A Puzzle
Finding Duplicate Panel Respondents

More from 3MC

Several of the sessions on the last day of 3MC were devoted to the general topic of response styles in multinational research. While I was aware that the problem of people from different cultures responding differently (especially in scale usage) this was the first systematic discussion I had heard on the issues. Given that we typically want to standardize measurement and produce reasonably comparable results across countries, understanding response styles and how to correct them either through survey design or in post survey analysis is critical if we are to do good quality international research.

A response style is generally defined as the systematic tendency for people to respond consistently to a range of questionnaire items on some basis other than the content of those items (see, for example, Paulhus, D. L. (1991). "Measurement and Control of Response Bias," in J. P. Robinson, P. R. Shaver, & L. S. Wrightsman (Eds.), Measures of Personality and Social Psychological Attitudes (pp.17-59). New York: Academic Press.).
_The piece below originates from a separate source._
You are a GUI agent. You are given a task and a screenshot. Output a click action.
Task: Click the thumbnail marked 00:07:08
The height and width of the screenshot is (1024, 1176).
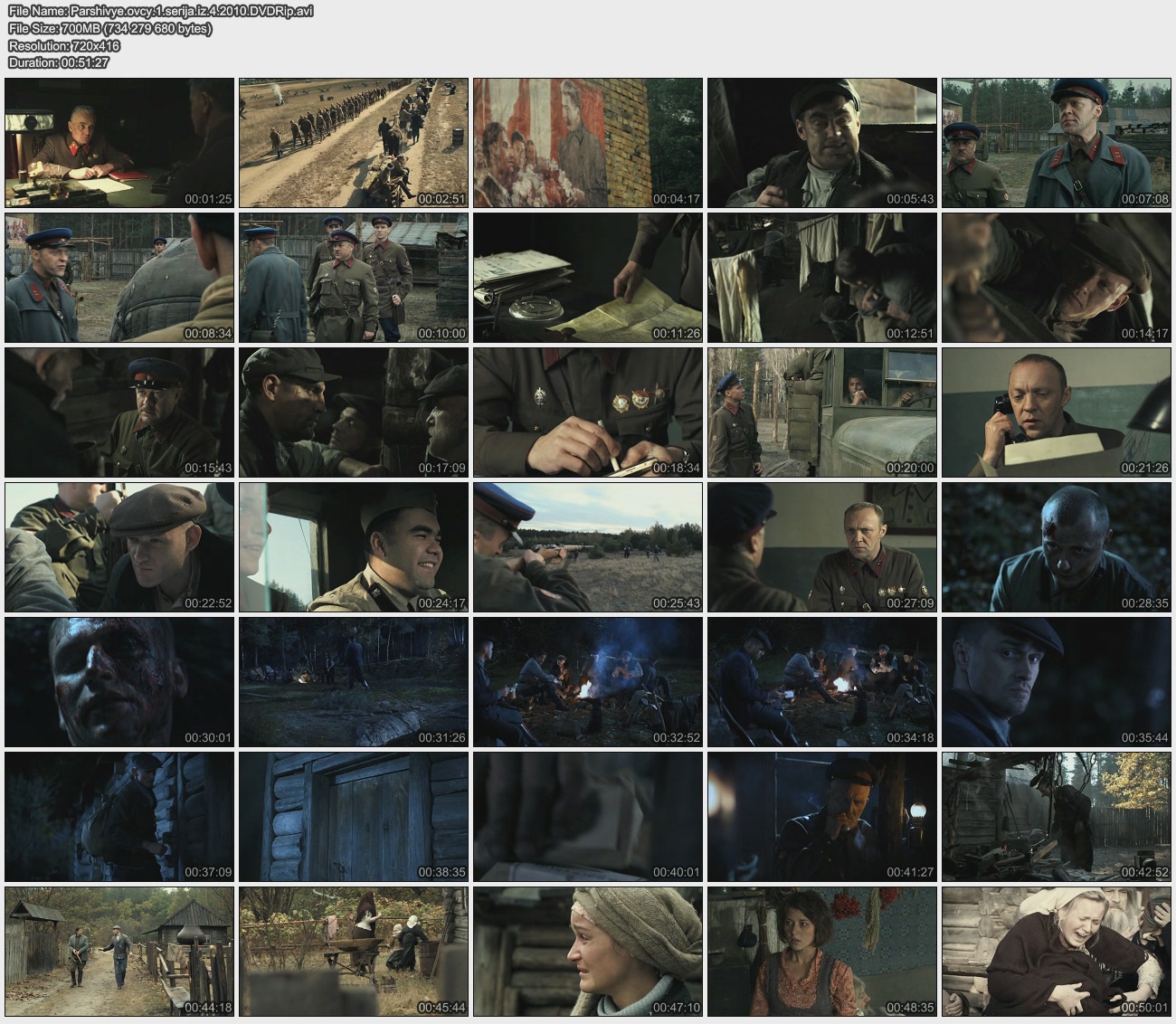pos(1057,143)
Response styles are most often reflected in the use of ordinal scales of agreement, satisfaction, favorability, etc. They are best understood by example. The table below describes the seven response styles identified by Baumgartner and Steenkamp (Baumgartner, H. and Steenkamp, J (2001). "Response Styles in Marketing Research: A Cross-National Investigation, " Journal of Marketing Research, 38, 2, p. 143-156).

Style

Description

Acquiescence

The tendency to agree with items regardless of content

Disacquiescence

The tendency to disagree with items regardless of content

Net acquiescence

The tendency to show greater acquiescence than disacquiescence

Extreme

The tendency to endorse the most extreme response categories regardless of content

Response range

The tendency to use a narrow range of response categories around the mean response

Midpoint

The tendency to use the middle scale category regardless of content

Noncontingent

The tendency to respond to items carelessly, randomly, or nonpurposefully, a.k.a. satisficing

 

There is a considerable body of research that shows different response styles predominate in different cultures. So, for example, American respondents generally show a stronger tendency toward extreme response styles (ERS) than do Asians. Respondents from Mediterranean countries often exhibit stronger acquiescence and extreme response styles than do those from northern Europe.

As survey researchers we have two options. The first, and hardest, is to use analytic techniques that help us to score individual respondents and then make statistical adjustments. This is tricky stuff, at least for me. The easier path would seem to be to design surveys to be response style neutral. One frequently advanced solution is MaxDif. While there is strong statistical support for use of MaxDif we've done some research that shows it's a tough technique for respondents to use, at least in Web surveys. Another approach involves experimentation with scales to identify those designs that seem less susceptible to differences in response styles. Number of scale points and full labeling versus endpoint labeling are the typical features of scales that get varied in experiments, but as near as I can tell there is not a whole lot of agreement as to best practice.